>> begin QUOTED TEXT

August Cleaning

English teachers need big ring binders, REALLY big ring binders. White one for all the Tempest stuff, blue one for Midsummer Night’s Dream. One for the notes from the workshops the principal sends you to and one for the new lessons you’re building. Another for the really strange poems I get them to write (while protesting loudly) in the middle of the year. The beat-up binders I’m putting in a bag to give away won’t be taken by students–they’re too fancy. They’ll be taken by English or Social Studies teachers who give a lot of handouts or collect a lot of written work. One really old blue canvas binder I’m keeping so I can remember I was a teenager once although I’d like to pretend that I ALWAYS knew everything.

And then there is that bowl of shiny rocks I cleaned out. Over the dusty, furry, cramped winter, they were invaded by average-looking marbles with a twist of their own sense of preciousness inside, squashed glass bits that belong between the stems of fresh flowers in a clear vase, and a couple of mysterious little white corkscrew seashells–no one went to the beach! I segregated the interlopers and washed the colored stones. They are drying on a plate in the kitchen like privileged vacationers on the deck of a ship. My eyes are full of sweat.

September Sweat and Whimpering

Ending the first week of school with a toast to new students, clean desks, new notebooks, new socks, etc. is my idea of fun.  Instead, the sweat, coughing and bleary eyes I would have happily attributed to unpacking box after edifying box of Representative American Authors in my hot 2nd floor classroom turns out to be influenza–the special new bug influencing far too many young students this week. And I, refurbished biplane of a teacher, now of the the 10th and 9th grades after several zigs and zags up and down the pre- and post-secondary strata of the educational skies, am down with it in the worst sense. I have prided myself on my immunity to pre-K through college germs, but the latest had two or three tries at me and finally won.

>> end QUOTED TEXT
>> begin INFORMATION SUPPLIED

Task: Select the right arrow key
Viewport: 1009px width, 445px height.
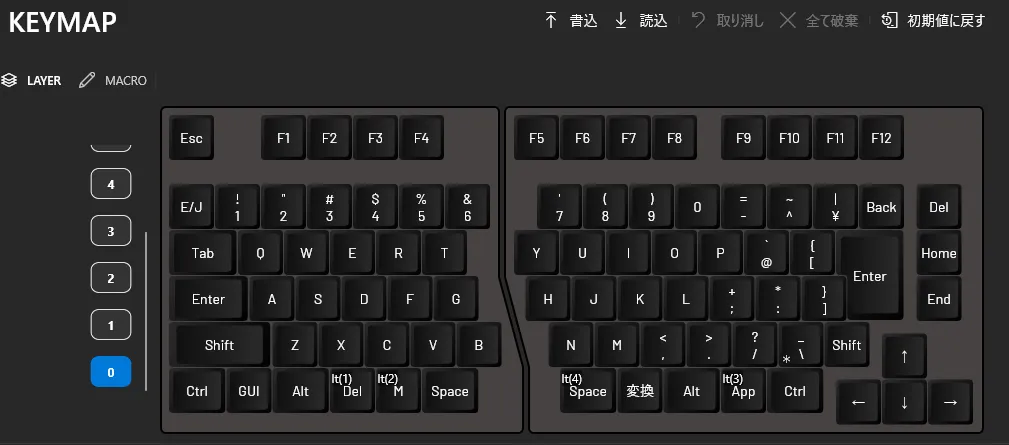Action: (x=950, y=402)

>> end INFORMATION SUPPLIED

# WORK INSTRUCTIONS
Please carry on with the essay about August cleaning and the September flu, starting after its final sentence. The listing above isn't needed.

# ANSWER FOR THIS EXERCISE
After a couple of days either lying in bed or noodling around the computer nervously, I ventured outside into the dappled sunshine today–seeing it out the window is almost painful, because you know that its very falling on the grass this way is allocated just some hours now. Coolness slices under the rays and the leaves rustle happily, being done with their prodigious growing of the last few months.  A couple of ripe grape tomatoes hang like bells against the barrel planter’s neglected side. No more palavering with the mate about which one of us is going to mow the lawn: it’s not growing much more at this point and I pick some long grass to weave into a seasonal memorial. The hydrangeas, so nice about yielding a few flower-balls for me to take inside–even when I haven’t brought the clippers on my dreamy 5-minute tours of the overgrown backyard–are starting up their dried-flower stalls for the harvest fair. Teachers don’t get to spend enough time outside in the fall, and sick teachers practically none at all. So while the novel illness is gradually relinquishing its hold on my lungs, throat and head, my mind is still hearing a soundtrack of tragic classical compositions addressed to the waning of the light. There’s a small dog yipping and barking a few yards away, though, who doesn’t seem to have been taught such mournful human associations.

Absentminded Snow

I wore high-top boys’ basketball shoes to school today.  The ground was clear enough of ice and my ankles were enjoying the relief from day after day of wearing those heavy adult slip-ons with the driveway treads. The brown slip-ons sit like giant underbaked loaves on your feet, and you wear them because they obviate the constant changing of footgear that an indoor job in this climate requires.  You won’t fall quite as quickly on the ice and snow with them on, but you can get away with them indoors as long as there is a mat or towel to catch the melting mess you carry in on your feet.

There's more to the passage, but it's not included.